Mini Java Programming Project
CSE 401 Winter 2014
Robert R. Henry
rrh@cs.washington.edu
cse401-staff@cs.washington.edu
Note
This document is subject to change, especially early on in the quarter. We’ll try our best to let you know via email the gist of the changes.
The master copy of this document is held in a docs.google.com document, so it may render a little funny after it is copied to the CSE course web.
Overview
The course project is to implement an extended version of the MiniJava language specified in the Appendix of Appel's Modern Compiler Implementation in Java, 2nd edition, with amendments and modifications given in this assignment, or in modifications to this assignment.
We will supply you with the Java and C source code for a seed for your project, which includes:
- An implementation of a mostly full AST; you will have to make some obvious changes and extensions to support some of the extensions to the language.
- An implementation of a very simple source code pretty printer.
- An implementation of a very simple expression code generator, for a tiny impure subset of Mini Java.
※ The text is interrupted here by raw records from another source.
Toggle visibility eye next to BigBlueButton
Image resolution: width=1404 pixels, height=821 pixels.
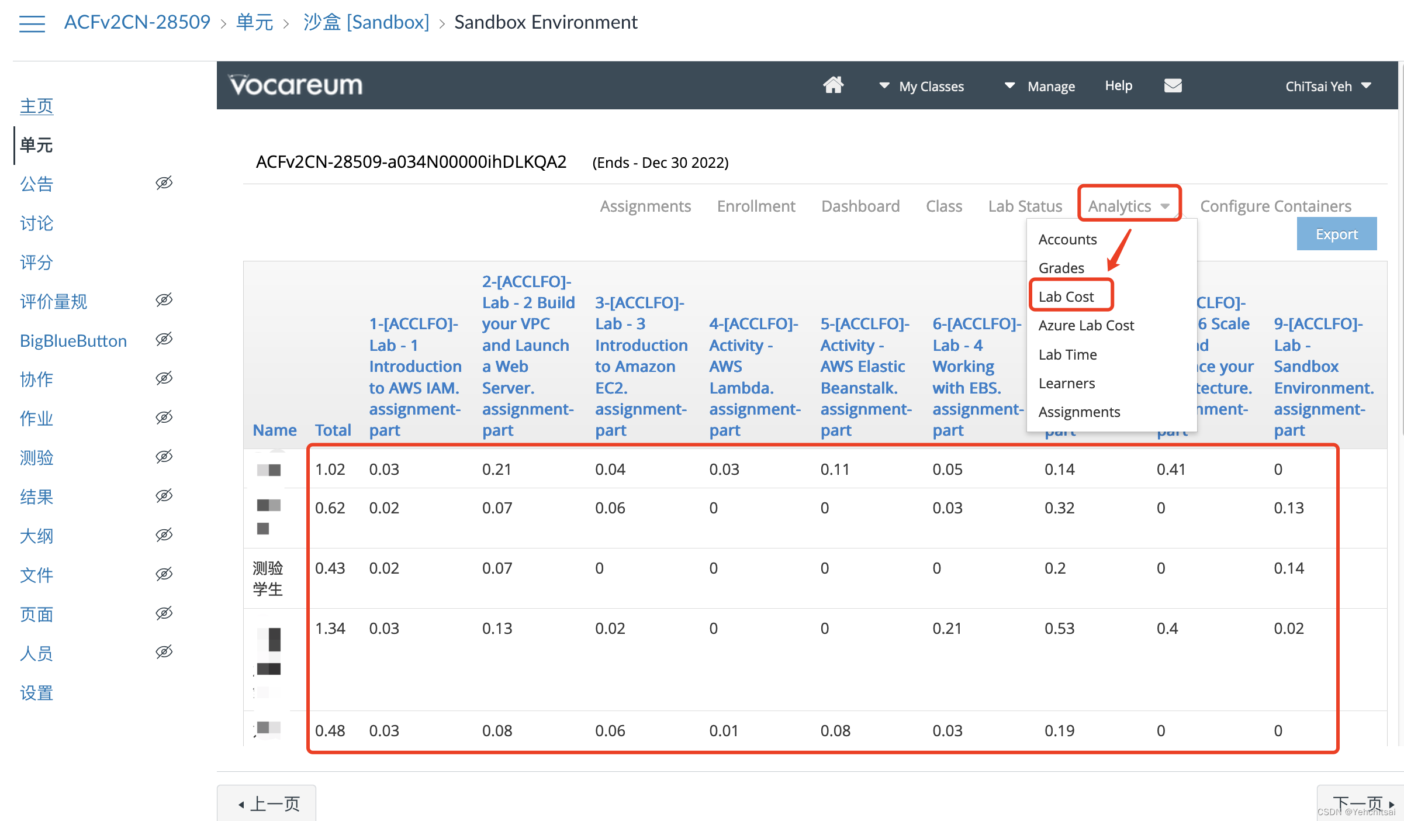click(164, 339)
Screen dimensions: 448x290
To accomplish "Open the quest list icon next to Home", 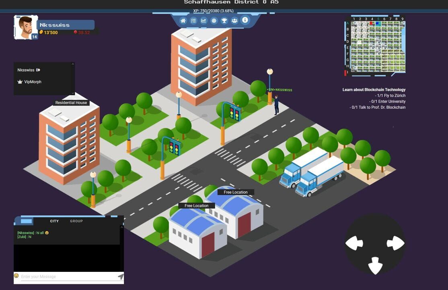I will (194, 20).
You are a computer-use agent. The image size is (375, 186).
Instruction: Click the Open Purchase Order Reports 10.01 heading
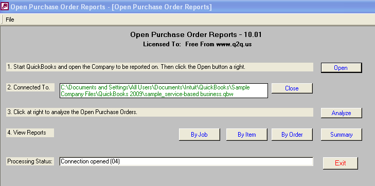coord(196,35)
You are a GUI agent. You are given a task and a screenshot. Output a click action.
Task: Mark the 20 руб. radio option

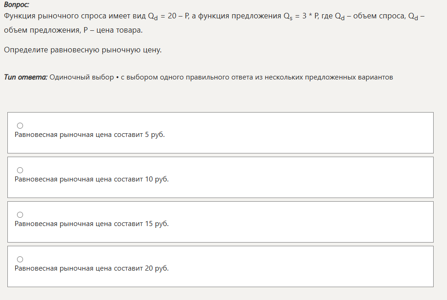click(x=20, y=259)
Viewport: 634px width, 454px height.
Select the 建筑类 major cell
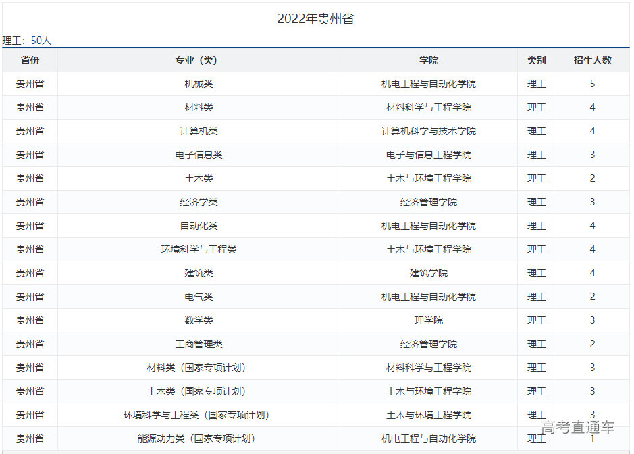pos(199,273)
It can generate code for function entry, function exit, the scaffolding “display” statement, and integer expression evaluation using addition.
- Some sample programs, including ones implementing classical data structures and algorithms, others doing integer numerical computations, and others doing double precision numerical computations.
- A Makefile to compile the compiler, as well as compile and run the test program(s).
- A startup and runtime library written in the C in the file “boot.c” and “number_converter.c”. You should know enough C code by now to understand all that goes on in “boot.c”, but you are not responsible for the heavy numerics in the other files.
The basic grammar is described on the MiniJava web site. We will implement more than this grammar as we have additional extensions. MiniJava is a subset of Java and the meaning of a MiniJava program is given by its meaning as a Java program.
As compared to full Java, a MiniJava program consists of a single class containing a static main method followed by zero or more other classes.
- There are no other static methods or variables
- Classes may extend other classes.
- Method overriding is included, but method overloading is not supported.
- All classes making up a MiniJava program are included in a single source file.
- The only types available are int, double, boolean, int[] and double[].
- "System.out.println(...);" is a statement and can print either integers or doubles: it is not a normal method call, and does not refer to a static method of a class.
- All methods are value-returning and must end with a single return statement. (You will find this awkward to program with.)
- The only other available statements are if, while, and assignment.
The basic MiniJava grammar is given on the project web site and in the Appendix of Appel's Modern Compiler Implementation in Java (2nd ed). Look at the grammar carefully to see what is and is not included in the language subset.
You will have to implement several binary operators over and beyond what’s given in the basic MiniJava grammar, just because it will make programming real useful programs in MiniJava that much easier.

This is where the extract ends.